Ghettoguru: House gurus help with this questions pls :

1. Prove that sec (x) cos (3x) - cos (2x) = -2sin^2 x

2. (a) Solve the simultaneous equation for the value(s) of x and y.

x + y = 3
x√(y) - 3y +1 = 0

(b) Find the value(s) of (x - y)

I'll take question 1 first.
From the LHS:
We know that sec x = 1/cos x
Also, cos ( A + B ) = cos A cos B - sin A sin B
cos 2x = cos^2 x - sin^2 x
Also since, sin^2 x + cos^2 x = 1
cos^2 x = 1 - sin ^2 x
:. cos 2x = [1 - sin^2 x] - sin^2 x
cos 2x = 1 - 2sin^2 x

Same way,
cos 3x = cos 2x cos x - sin 2x sin x

= (1 - 2sin^2 x) cos x - sin 2x sin x
Using: sin (A + B ) = sin A cos B + cos A sin B,
sin 2x = 2sin x cos x

:. cos 3x = (1 - 2sin^2 x) cos x - 2sin x cos x (sin x)
= cos x (1 - 2sin^2x) - 2sin^2 x cos x
= cos x (1 -2sin^2 x -2sin^2 x)
= cos x (1 - 4sin^2 x)

Now having known the expression for sec x = 1/cos x, cos 2x = (1 - 2sin^2 x) and cos 3x = cos x (1 - 4sin^2 x). Substituting on the LHS yields:

[1/ cos x ]. [ cos x (1 - 4sin^2 x)] - [1 - 2sin^2 x]
= 1 - 4sin^2 x - (1 - 2sin^2 x)
= 1 - 4sin^2 x -1 + 2sin^ x
= -2sin^ x.

Thus: sec (x) cos (3x) - cos (2x) = -2sin^2 x

Ghettoguru: House gurus help with this questions pls :

1. Prove that sec (x) cos (3x) - cos (2x) = -2sin^2 x

I meant "trig functionS"!

2nioshine: @doubleDX once again gr8 wuk....any who can should try this...2^x=4x.... question2
x+y+z=2, x^2+y^2+z^2=26,
x^3+y^3+z^3=38....plz no graphical soln..ans=4....Q2ans=4,-3 &1

Good one bro! I'll try 'em out later or tomorrow morning.

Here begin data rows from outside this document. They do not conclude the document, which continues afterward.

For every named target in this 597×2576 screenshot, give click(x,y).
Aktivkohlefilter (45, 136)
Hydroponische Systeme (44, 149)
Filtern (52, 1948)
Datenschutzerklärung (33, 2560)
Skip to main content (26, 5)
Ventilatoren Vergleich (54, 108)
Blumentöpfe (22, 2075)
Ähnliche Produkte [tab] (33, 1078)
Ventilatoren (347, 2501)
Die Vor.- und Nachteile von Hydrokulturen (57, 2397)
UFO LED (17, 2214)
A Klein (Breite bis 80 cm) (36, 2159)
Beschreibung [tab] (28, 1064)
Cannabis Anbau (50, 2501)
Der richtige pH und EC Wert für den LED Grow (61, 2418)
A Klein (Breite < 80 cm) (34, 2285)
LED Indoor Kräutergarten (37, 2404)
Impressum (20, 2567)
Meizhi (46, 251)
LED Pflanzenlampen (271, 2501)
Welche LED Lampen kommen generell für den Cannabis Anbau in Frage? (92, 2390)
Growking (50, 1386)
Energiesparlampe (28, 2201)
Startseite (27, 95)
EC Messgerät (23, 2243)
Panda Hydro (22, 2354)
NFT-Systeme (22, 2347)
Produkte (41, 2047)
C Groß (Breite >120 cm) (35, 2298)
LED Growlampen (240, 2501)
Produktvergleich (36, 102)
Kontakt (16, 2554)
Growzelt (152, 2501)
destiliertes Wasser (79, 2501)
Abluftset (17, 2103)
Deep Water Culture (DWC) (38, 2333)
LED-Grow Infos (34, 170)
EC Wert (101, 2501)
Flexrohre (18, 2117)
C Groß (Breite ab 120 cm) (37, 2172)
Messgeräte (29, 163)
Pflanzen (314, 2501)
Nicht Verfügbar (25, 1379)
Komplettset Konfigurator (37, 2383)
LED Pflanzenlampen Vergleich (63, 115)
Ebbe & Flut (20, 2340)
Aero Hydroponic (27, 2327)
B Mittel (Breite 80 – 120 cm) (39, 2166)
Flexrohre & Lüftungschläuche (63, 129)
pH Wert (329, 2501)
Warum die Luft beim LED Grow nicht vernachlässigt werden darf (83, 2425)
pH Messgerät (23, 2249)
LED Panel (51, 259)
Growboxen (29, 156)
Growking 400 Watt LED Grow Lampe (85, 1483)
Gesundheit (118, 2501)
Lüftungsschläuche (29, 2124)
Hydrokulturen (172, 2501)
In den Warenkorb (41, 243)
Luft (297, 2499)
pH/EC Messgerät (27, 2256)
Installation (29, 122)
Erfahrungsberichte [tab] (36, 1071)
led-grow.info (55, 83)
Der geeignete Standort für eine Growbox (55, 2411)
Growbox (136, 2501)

Ghettoguru: House gurus help with this questions pls :

1. Prove that sec (x) cos (3x) - cos (2x) = -2sin^2 x

2. (a) Solve the simultaneous equation for the value(s) of x and y.

x + y = 3
x√(y) - 3y +1 = 0

(b) Find the value(s) of (x - y)

Question 2

x + y = 3 ..... Equation 1
x√(y) - 3y +1 = 0 .... Equation 2

From Equation 1, x = 3 - y .... Equation 3.

Subtitute equation 3 in equation 2:
= ( 3 - y)√(y) - 3y +1 = 0
= ( 3 - y)√(y) = 3y - 1
squaring both sides to elimate the square root:

[( 3 - y)√(y)]^2 = ( 3y - 1 )^2
(3 -y)(3 - y).y = ( 3y - 1 ) ( 3y - 1 )
(9 - 6y + y^2)y = 9y^2 - 6y +1
9y - 6y^2 + y^3 = 9y^2 - 6y + 1

Rearranging and collecting like terms, yields:
y^3 - 15y^2 + 15y - 1 = 0
Factorising the polynomial gives:

(y - 1)(y^2 -14y - 1) =0
.: y - 1 = 0 or y^2 -14y - 1 =0

y1 = 1 . Lets solve y^2 -14y - 1 = 0 for y2 and y3 using the quadratic formula:
y^2 -14y - 1 = 0
a = 1, b = -14 and c = -1

y = - b ±√(b^2 - 4ac)/2a
y = - (-14)±√[ (-14)^2 -4(1)(-1)]/2(1)
y = 14±√(196 + 4)/2
y = 7±√(200)
y = 7±√(25).(4).(2)
y = 7 + 5(2)√2
:. y1 = 1, y2 = (7 + 10√2), y3 = (7 - 10√2).
We can now substitute each value of y in equation 3 to determine the corresponding value of x.

When y1 = 1
x = 3 - y
x = 3 - 1
x1 = 2

y2 = (7 + 10√2)
x2 = 3 - (7 + 10√2)
x2 = -4 - 10√2)

y3 = (7 - 10√2)
x3 = 3 - (7 - 10√2)
x3 = -4 +10√2
x3 = -4 +10√2

:. x1 = 2, x2 = (-4 - 10√2) and x3 = (-4 +10√2)

(b) Find the value(s) of (x - y)

x1 = 2, y1 =1
x1 - y1
= 2 - 1
= 1

x2 = (-4 - 10) , y2 = (7 + 10√2)
x2 - y2
= -4 - 10√2 - (7 + 10√2)
= -11 - 20√2

x3 = -4 +10√2, y3 = (7 - 10√2)
x3 - y3
= -4 +10√2 - (7 - 10√2)
= -4 + 10√2 - 7 + 10√2
= -11 + 20√2

:.The values of (x - y) are : 1, (-11 - 20√2) and (-11 + 20√2)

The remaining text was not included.